Final anatomical success was achieved in all 41 patients. No significant differences were found between the endoscopy-assisted group and the unassisted group in primary retinal reattachment, incidence of postoperative hypotony, final visual acuity, overall change in visual acuity, and intraoperative use of perfluoro-N-octane (PFO). Mean duration of surgery was 84.6 minutes for the endoscopy group and 55.0 minutes for the unassisted group (p<0.001). An endolaser was used in 8 of 14 cases in the endoscopy group (57.1%) and in all 27 cases in the unassisted group (p<0.001). Endoscopic visualization allowed for ciliary body membrane peeling in 3 cases and was utilized for various procedures, including anterior vitreous base dissection, anterior retinectomy trimming, endoscopic laser photocoagulation, peripheral iridectomy, intracapsular cataract extraction, and PFO exchange.

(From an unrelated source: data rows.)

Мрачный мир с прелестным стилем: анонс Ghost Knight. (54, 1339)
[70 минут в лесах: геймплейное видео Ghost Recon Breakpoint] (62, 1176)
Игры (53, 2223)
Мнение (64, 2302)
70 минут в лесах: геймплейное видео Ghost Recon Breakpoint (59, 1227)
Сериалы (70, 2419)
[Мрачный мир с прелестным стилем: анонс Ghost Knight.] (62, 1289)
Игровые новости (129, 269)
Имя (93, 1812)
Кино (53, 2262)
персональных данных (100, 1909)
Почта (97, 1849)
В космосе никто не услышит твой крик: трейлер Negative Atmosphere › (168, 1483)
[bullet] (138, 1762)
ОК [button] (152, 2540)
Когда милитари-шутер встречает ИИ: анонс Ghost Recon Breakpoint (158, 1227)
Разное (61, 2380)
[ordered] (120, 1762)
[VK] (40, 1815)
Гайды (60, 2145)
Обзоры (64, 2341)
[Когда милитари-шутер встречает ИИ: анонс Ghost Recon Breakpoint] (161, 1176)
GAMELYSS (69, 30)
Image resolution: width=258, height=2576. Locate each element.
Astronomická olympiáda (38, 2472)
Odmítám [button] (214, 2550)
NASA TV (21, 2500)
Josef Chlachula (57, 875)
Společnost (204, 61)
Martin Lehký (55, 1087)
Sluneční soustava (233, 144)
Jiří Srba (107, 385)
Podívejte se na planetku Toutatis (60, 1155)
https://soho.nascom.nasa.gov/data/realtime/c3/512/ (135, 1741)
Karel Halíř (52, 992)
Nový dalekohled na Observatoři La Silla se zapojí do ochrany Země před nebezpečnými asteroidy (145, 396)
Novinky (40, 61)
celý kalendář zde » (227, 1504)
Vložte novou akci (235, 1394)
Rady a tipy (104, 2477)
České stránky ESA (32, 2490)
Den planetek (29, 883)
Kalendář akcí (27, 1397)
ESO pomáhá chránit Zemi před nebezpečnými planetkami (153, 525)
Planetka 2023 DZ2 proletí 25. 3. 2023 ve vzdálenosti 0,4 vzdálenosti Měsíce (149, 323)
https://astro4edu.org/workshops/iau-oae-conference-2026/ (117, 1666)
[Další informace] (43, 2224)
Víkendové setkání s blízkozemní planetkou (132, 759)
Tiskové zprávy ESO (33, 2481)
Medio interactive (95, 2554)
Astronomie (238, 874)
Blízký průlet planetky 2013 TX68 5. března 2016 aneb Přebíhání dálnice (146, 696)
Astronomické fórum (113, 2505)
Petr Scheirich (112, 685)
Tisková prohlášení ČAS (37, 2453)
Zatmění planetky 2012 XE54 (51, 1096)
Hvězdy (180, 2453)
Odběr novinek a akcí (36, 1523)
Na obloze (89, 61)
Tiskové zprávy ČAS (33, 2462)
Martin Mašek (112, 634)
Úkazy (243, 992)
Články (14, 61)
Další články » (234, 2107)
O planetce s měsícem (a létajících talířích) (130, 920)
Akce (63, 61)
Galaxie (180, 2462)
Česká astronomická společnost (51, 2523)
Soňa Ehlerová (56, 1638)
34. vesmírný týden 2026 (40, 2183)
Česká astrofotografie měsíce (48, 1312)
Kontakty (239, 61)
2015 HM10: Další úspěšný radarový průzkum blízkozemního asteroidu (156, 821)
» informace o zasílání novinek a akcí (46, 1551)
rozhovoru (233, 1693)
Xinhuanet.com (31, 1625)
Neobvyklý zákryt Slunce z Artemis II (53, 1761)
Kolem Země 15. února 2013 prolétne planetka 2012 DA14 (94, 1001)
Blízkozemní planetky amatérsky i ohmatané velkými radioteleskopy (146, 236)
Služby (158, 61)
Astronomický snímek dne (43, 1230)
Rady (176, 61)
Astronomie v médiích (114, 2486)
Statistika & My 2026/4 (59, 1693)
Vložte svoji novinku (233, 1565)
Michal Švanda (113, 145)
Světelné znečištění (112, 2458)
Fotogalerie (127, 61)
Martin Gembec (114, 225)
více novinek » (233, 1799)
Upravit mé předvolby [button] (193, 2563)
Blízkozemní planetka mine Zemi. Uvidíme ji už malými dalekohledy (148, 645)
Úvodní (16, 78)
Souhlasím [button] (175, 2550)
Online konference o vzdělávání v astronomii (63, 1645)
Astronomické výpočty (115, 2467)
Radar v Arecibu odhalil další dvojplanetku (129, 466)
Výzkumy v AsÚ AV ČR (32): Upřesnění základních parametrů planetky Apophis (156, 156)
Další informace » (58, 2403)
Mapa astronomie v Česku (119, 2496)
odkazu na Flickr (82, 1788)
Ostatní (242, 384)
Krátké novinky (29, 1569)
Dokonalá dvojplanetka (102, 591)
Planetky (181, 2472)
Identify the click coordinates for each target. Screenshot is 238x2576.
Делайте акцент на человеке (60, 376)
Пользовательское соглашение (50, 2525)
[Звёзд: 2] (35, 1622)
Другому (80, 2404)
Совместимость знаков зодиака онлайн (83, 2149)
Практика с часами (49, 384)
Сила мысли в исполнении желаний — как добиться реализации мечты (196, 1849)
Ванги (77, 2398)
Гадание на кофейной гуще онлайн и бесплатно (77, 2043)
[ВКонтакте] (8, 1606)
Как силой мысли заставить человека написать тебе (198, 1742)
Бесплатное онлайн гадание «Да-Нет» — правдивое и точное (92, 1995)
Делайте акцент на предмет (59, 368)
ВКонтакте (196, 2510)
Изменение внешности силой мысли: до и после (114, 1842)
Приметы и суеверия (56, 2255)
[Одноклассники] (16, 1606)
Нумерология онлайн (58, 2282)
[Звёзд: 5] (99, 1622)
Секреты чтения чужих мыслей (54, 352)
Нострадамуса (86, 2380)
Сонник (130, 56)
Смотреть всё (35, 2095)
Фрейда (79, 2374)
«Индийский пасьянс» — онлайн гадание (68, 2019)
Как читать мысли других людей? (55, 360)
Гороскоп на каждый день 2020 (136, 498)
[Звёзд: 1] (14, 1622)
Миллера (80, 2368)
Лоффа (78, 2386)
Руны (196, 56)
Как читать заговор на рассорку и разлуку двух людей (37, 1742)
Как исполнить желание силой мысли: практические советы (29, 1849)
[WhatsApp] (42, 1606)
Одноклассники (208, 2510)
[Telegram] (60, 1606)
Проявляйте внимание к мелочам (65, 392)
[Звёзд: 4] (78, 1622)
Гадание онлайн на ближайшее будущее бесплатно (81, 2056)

Technological advancements have improved the capabilities of the endoscope in bypassing anterior segment opacities and the iris to visualize anterior structures. While use of the endoscope increases surgical duration, endoscopic vitreoretinal visualization of the pars plana and ciliary body can aid in therapeutic and preventative maneuvers and limit the use of additional intraoperative supplies.
This is an abstract that was submitted for the 2018 ARVO Annual Meeting, held in Honolulu, Hawaii, April 29 - May 3, 2018.